In 1933, Malik Loco Badawi, the chief of the Tkhuma tribe, from the Royal House of Badawi, went with the chief of the Tyari and 700 armed Assyrians into Syria at the outset of the Simele massacre. The League of Nations took responsibility for the resettlement of the Tkhuma Assyrians, reporting in 1937 that 2,350 Tkhuma had been settled in three villages in Syria.

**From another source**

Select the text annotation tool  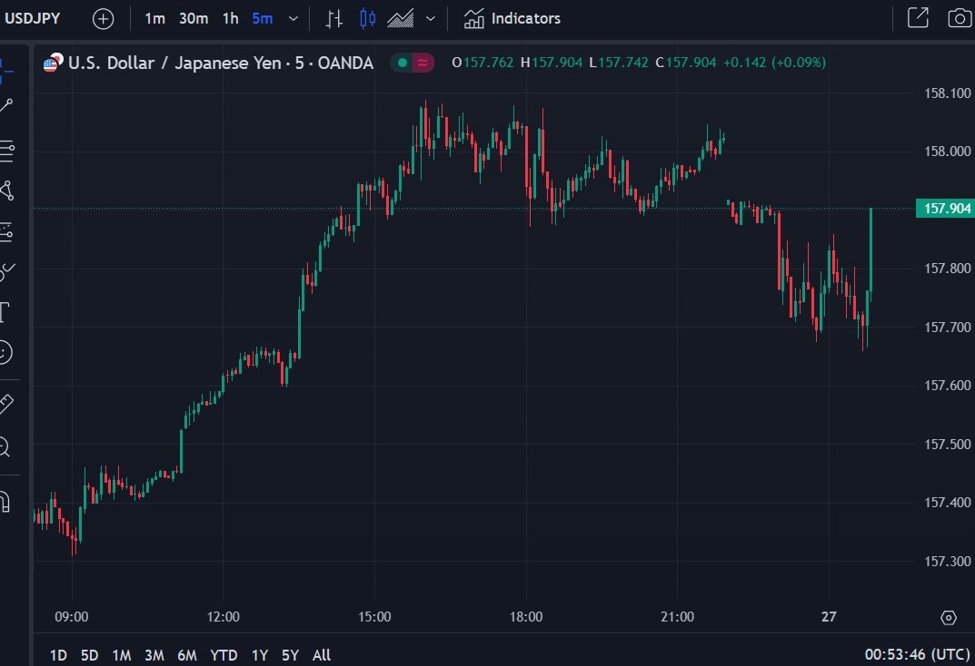pos(5,312)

Tkhuma villages in Khabour
| Village | Population in 1994 |
|---|---|
| Lower Tell Ruman (Mazra'a) | 108 |
| Al-Kharitah (Gissa) | 254 |
| Tel Shameh (Gundiktha) | 213 |
| Tell Wardiyat (Mazra'a) | 108 |
| Al-Makhada (Berija) | 286 |
| Tel-Taal (Tal) | 468 |
| Tell Sakra (Gundiktha) | 564 |
| Tel-Breij (Chal) | 179 |
| Tel-Arboush (Arbush) | 399 |
| Tell Hormiz (Tkhuma Gawaya) | 921 |
| Total: | 3,500 |

== Villages ==
The following villages in Hakkari fell under the control of the Tkhuma Tribe:
- Tkhuma Gawaya
- Gundiktha
- Mazra'a
- Berija
- Gissa
Districts or villages outside of the Tkhuma Valley but fell under the jurisdiction of Tkhuma include:
- Tal
- Chal
- Arbush
== Military ==
It was said that they the Tkhuma Tribe were the best fighters in the West Asia along with the Assyrian tribe of Tyari. Their Muslim neighbors stated that in order to stand a chance they needed to outnumber the Assyrians of Tkhuma or Tyari five to one, and have superior modern weapons.

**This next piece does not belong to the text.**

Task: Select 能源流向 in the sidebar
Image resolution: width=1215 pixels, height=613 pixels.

A journalist of the Ottoman Empire wrote, "The people of Tkhuma put up a great defense on September 27th and 28th [1915]. But while they were building trenches for themselves the Kurds were destroying them with guns. The Turks destroyed... Inner Tkhuma and many other places.".

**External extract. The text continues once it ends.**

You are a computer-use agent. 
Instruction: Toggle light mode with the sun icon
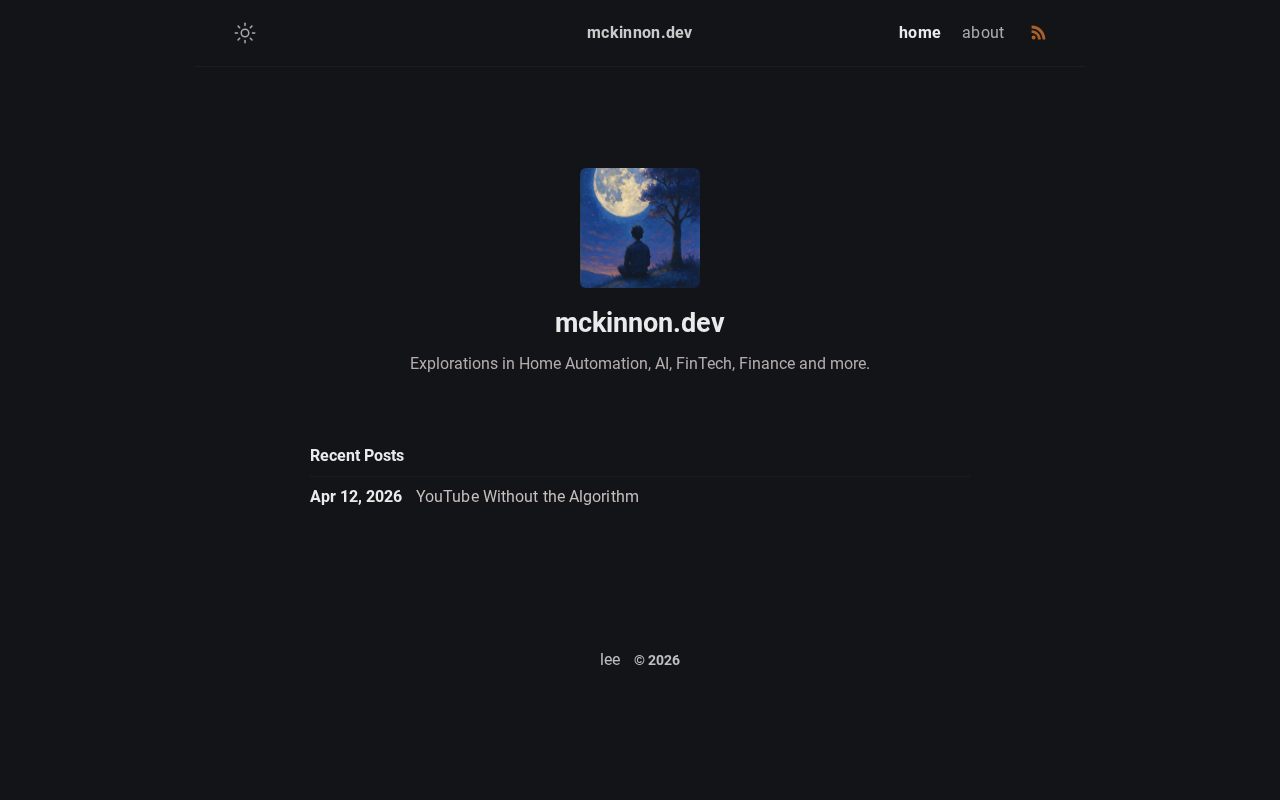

In 1846, a battle went on in the Tikhoma region between the Assyrian Tikhoma tribe and the Kurdish forces of Bedr Khan Beg. After escaping the destruction of 1843, the Tikhoma Assyrians were attacked again when Bedr Khan led a force from Botan into their territory. Fighting took place for two days at the Srita Spring. Despite their resistance, the Assyrians were unable to withstand the Kurdish force, which numbered in the thousands. Eventually, the Tikhoma tribe retreated and sought refuge in the village of Tal.

In the early 1930s the Assyrians consisting mainly of Tkhoumnayeh and Tyarayeh successfully defeated the Iraqis in Dairabun killing 33 and wounding 40 including 3 officers while the Assyrians suffered significantly less losses. The Iraqis were armed with modern weapons and attack planes given to them by the British while the Assyrians were only equipped with old rifles.